Best testified Payne also suffered “moral injury” as the result of his service. At one point in Iraq he was left in the desert, she said, for 24 hours under enemy fire. She said Payne told her his commanding officers knew he was there with others in his unit, but didn’t get them.

“’We were simply left there to die,’” Best said Payne told her.

Payne publicly apologized to those who were affected by the 41-day long occupation, specifically the federal employees who worked at the Malheur refuge.

“I would also like to apologize to the American people,” Payne said. He said his “youth, ignorance and arrogance” had tarnished his military service.

Brown acknowledged Payne’s apology, but also seemed skeptical.

“You’ve articulated an apology in the most eloquent way when it’s in your interest to do so,” Brown said.

He has previously agreed to pay $10,000 in restitution for his role in leading the occupation.

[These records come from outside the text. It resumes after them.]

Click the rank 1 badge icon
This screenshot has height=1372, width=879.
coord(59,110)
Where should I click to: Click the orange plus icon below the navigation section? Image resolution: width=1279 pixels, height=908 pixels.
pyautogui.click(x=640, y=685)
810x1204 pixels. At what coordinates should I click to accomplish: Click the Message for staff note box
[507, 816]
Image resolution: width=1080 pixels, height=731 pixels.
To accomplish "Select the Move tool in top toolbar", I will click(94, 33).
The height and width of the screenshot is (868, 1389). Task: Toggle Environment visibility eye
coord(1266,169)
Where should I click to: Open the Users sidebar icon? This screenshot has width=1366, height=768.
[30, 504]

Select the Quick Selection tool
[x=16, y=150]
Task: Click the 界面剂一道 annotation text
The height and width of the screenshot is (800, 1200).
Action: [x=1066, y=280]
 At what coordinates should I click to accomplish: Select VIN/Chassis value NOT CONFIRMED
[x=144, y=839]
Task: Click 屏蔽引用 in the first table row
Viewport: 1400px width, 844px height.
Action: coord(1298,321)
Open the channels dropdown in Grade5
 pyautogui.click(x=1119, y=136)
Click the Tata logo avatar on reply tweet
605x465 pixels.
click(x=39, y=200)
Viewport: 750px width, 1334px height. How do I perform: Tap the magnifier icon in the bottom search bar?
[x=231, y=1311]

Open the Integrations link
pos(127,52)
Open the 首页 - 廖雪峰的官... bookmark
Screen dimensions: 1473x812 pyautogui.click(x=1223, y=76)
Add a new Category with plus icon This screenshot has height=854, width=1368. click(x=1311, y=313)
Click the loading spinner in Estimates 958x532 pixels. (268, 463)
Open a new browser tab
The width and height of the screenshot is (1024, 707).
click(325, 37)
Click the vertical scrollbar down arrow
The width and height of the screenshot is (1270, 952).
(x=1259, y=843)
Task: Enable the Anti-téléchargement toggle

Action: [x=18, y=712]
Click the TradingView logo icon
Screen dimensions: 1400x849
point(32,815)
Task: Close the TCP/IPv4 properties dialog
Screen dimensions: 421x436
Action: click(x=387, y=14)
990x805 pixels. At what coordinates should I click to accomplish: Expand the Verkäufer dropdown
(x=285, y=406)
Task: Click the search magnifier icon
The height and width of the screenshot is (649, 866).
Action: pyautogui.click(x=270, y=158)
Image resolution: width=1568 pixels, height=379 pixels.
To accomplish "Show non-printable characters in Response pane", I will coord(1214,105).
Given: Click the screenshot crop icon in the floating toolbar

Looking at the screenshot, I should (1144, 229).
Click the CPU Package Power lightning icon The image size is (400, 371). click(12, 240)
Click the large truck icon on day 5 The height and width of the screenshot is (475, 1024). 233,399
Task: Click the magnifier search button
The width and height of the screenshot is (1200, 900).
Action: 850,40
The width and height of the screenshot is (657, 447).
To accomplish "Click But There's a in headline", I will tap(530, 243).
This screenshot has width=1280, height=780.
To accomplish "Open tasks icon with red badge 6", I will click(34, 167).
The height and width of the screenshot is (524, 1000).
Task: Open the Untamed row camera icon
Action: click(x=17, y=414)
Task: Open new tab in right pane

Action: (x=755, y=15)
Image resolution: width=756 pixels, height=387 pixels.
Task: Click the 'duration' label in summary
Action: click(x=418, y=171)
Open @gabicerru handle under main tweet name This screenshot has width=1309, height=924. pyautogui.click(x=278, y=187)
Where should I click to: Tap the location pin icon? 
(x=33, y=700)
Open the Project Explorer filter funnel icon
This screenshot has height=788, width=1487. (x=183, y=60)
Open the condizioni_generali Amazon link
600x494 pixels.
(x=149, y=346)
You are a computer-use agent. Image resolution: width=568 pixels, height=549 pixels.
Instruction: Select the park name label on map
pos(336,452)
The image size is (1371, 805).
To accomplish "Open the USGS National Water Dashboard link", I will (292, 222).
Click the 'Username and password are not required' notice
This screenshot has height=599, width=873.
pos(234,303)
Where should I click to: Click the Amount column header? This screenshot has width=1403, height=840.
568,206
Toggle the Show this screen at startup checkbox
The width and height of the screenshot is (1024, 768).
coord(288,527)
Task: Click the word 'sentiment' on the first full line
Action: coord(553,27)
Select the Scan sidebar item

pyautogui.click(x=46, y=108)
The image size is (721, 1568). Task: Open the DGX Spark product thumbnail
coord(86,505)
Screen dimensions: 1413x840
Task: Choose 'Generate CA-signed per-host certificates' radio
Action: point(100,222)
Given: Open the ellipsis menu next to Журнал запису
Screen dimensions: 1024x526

Brown noted that Payne violated the terms of pretrial release in Nevada. Until last month, Payne was facing numerous felonies there for his role in the 2014 Bunkerville standoff between rancher Cliven Bundy and the federal government. A federal judge in Nevada dismissed the charges against Payne, Bundy and others because she found prosecutors had withheld evidence from defense attorneys in the case.

During his time in Nevada, Payne went to the site of the Bunkerville standoff — a move Brown described as “hubris” on his part. Photos of Payne and other co-defendants, including Malheur occupation leader Ammon Bundy, surfaced online.

“It was as if you were celebrating, of course, the win. But in a way that thumbed your nose, I’ll say politely, to the rule of law,” Brown said, noting Payne had a grin on his face with his co-defendants.

“Those convey something different from a disavowal of your associations,” Brown said.

Federal prosecutors had advocated for a 41-month sentence in prison.

“Mr. Payne is the most culpable defendant the court will sentence in this case,” Assistant U.S. Attorney Geoff Barrow told the judge Monday.

Calling him an “architect of the occupation,” Barrow said Payne and the “patriot community at large needs to understand an offense of this nature — taking over a federal facility — is a serious offense.”